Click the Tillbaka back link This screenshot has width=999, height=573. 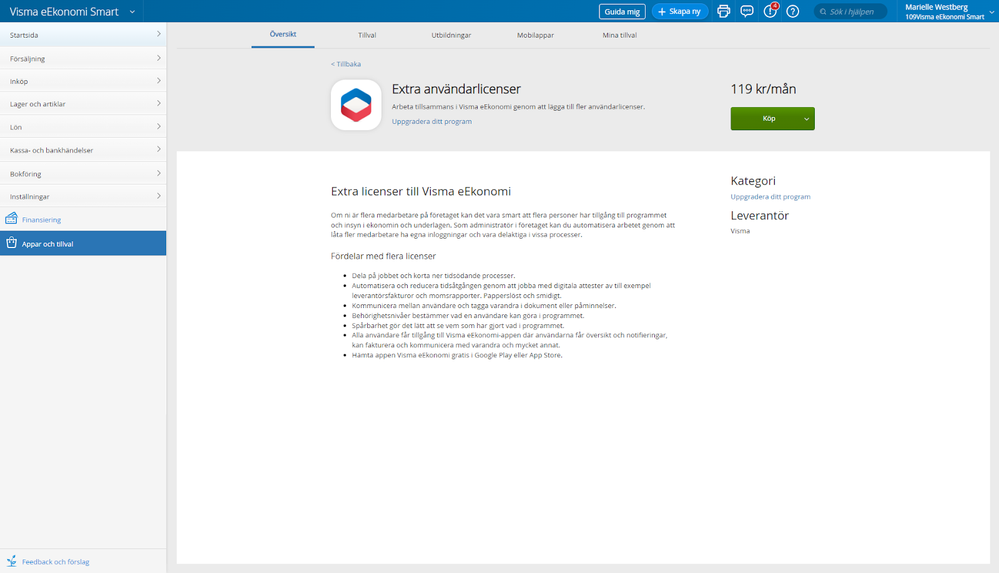346,64
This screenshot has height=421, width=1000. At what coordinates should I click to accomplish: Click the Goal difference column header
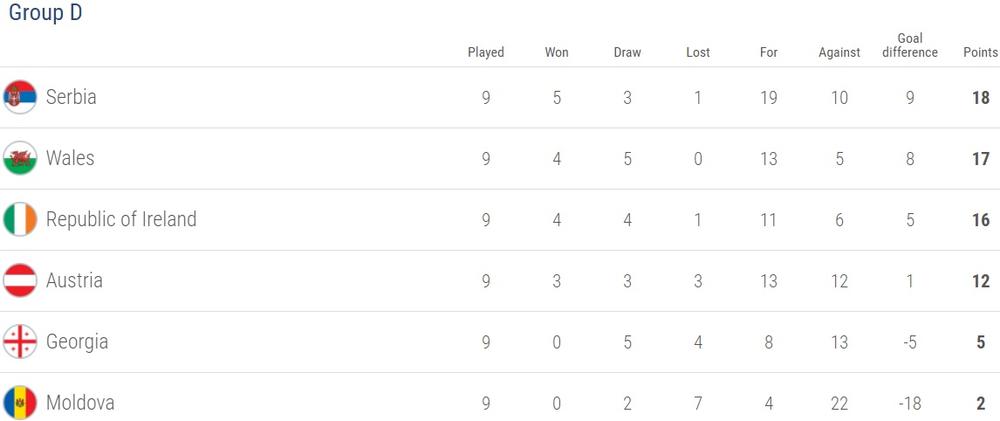pyautogui.click(x=910, y=45)
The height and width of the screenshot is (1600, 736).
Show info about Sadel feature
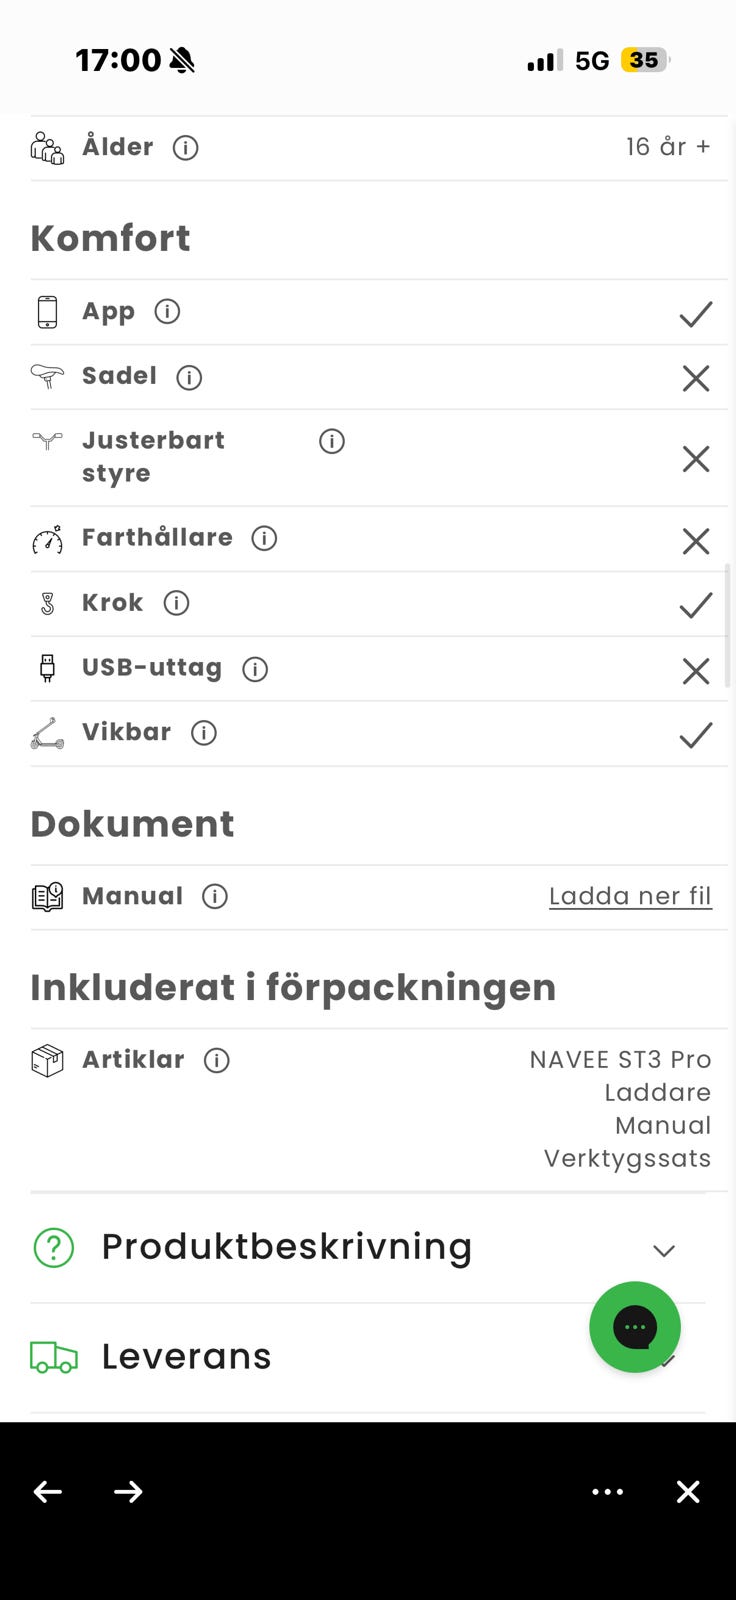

• [Goal of the exercise]: Every line from the one holding "The height and" through the last line of the entries above, and nothing else, is to be restated word for word. Pictures stay out.

• [Problem solution]:
The height and width of the screenshot is (1600, 736).
Show info about Sadel feature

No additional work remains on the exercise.